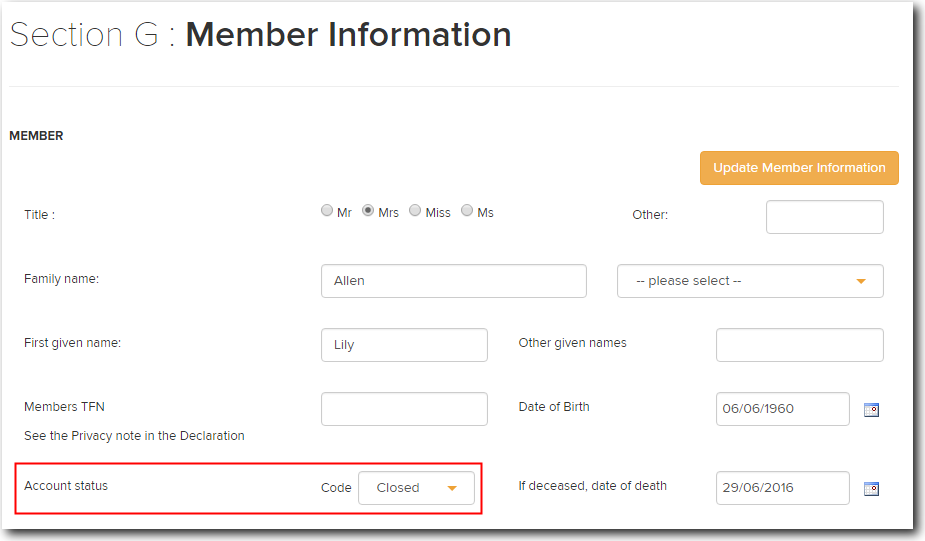Viewport: 925px width, 541px height.
Task: Set the title to Ms
Action: [x=467, y=211]
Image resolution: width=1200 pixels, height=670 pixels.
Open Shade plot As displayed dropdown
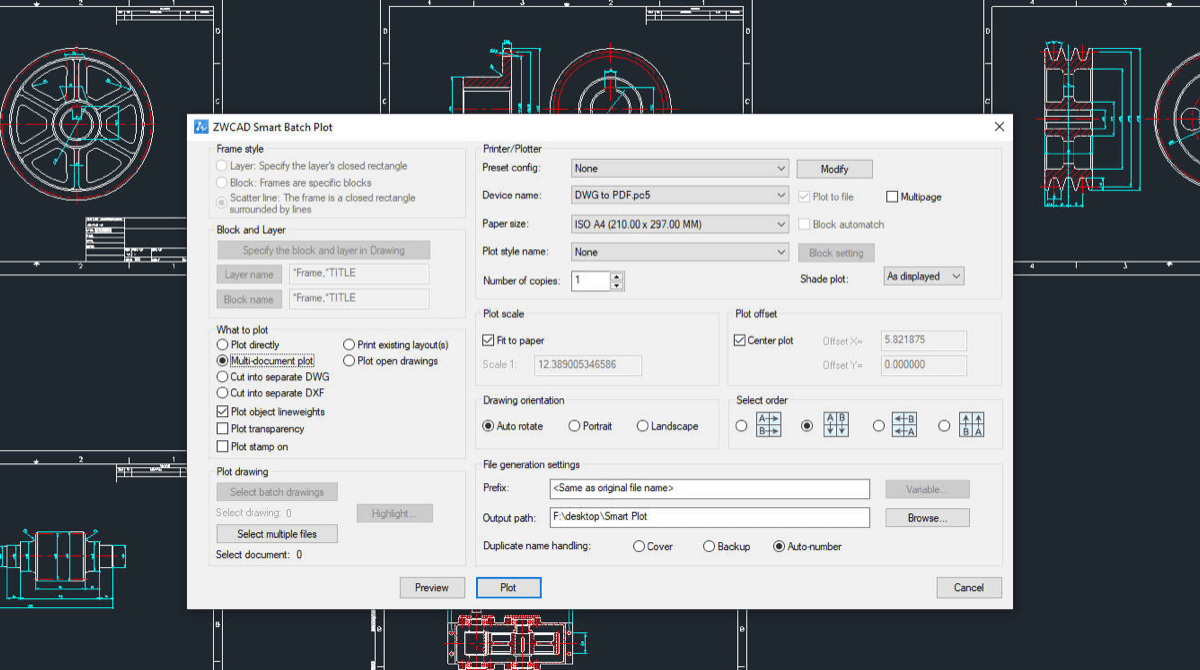click(x=925, y=276)
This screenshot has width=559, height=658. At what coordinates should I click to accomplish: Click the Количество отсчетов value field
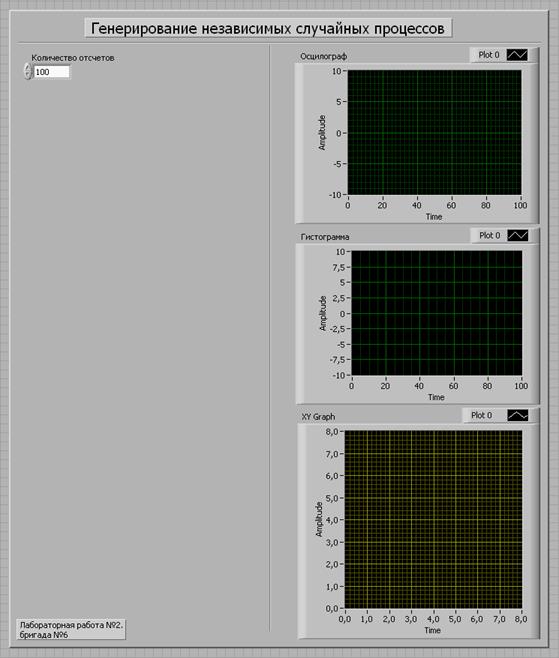click(x=51, y=72)

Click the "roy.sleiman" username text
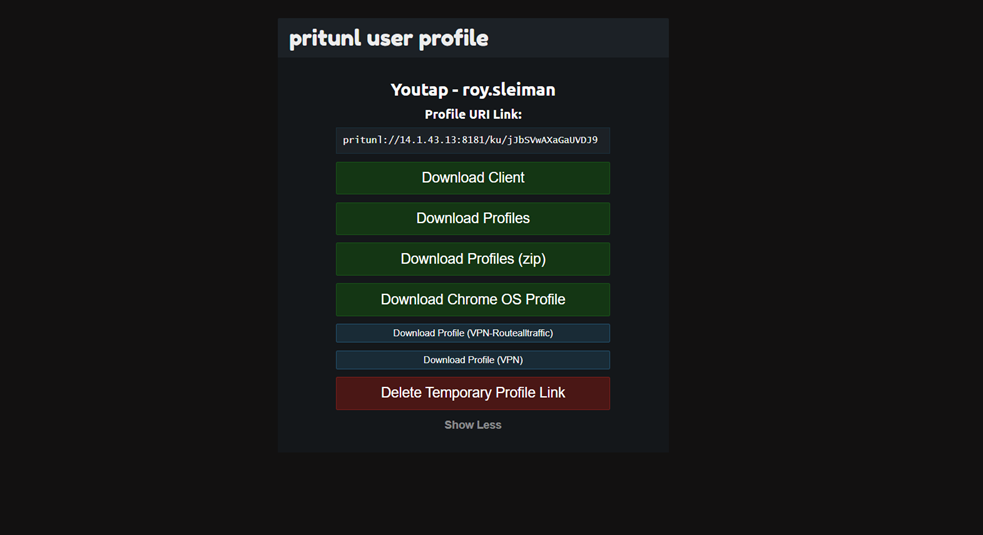[x=508, y=90]
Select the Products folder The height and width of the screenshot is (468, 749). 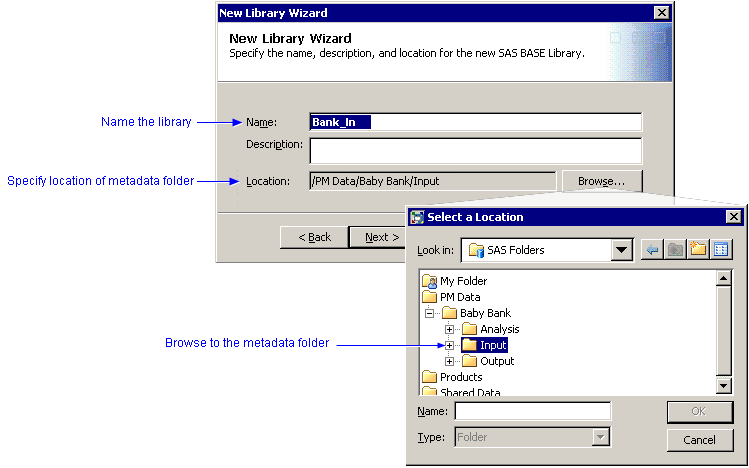tap(460, 377)
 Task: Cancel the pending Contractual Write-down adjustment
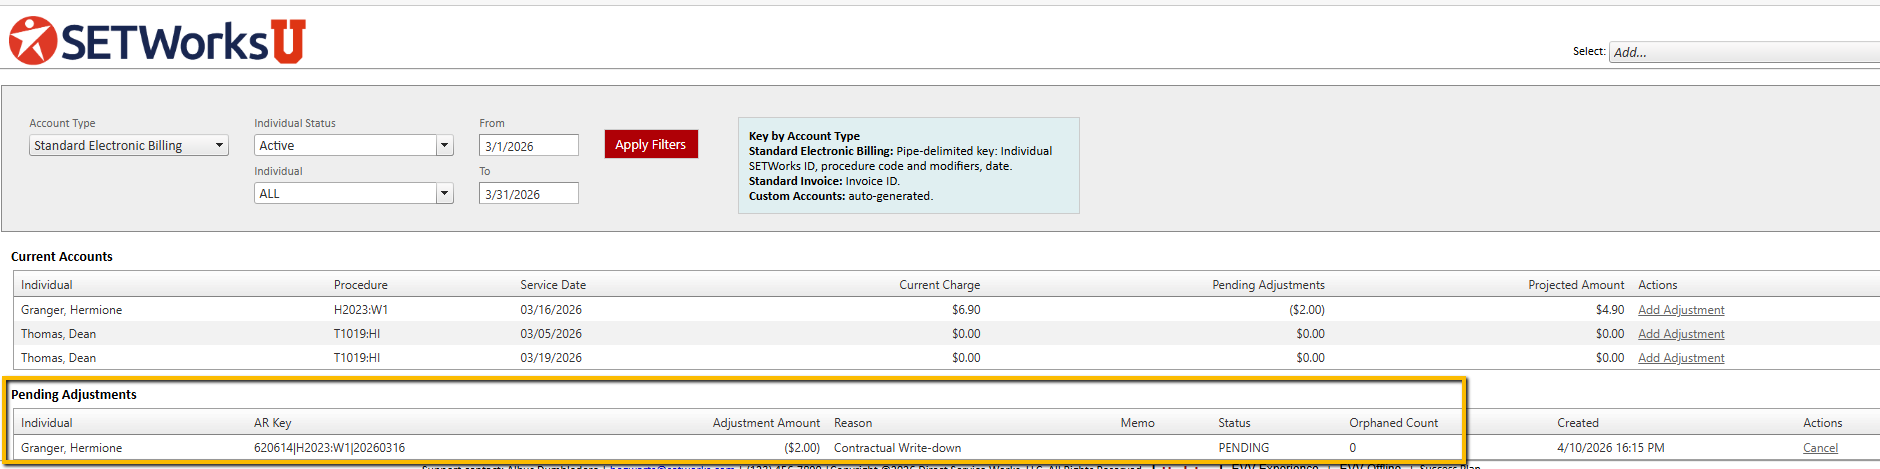pyautogui.click(x=1819, y=448)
□ □ □
Copy out only the lines from the one containing "Task: Cancel the" to the end of the entries, unchanged. Drop the pictures.

▶ [Expected answer]:
 Task: Cancel the pending Contractual Write-down adjustment
pyautogui.click(x=1819, y=448)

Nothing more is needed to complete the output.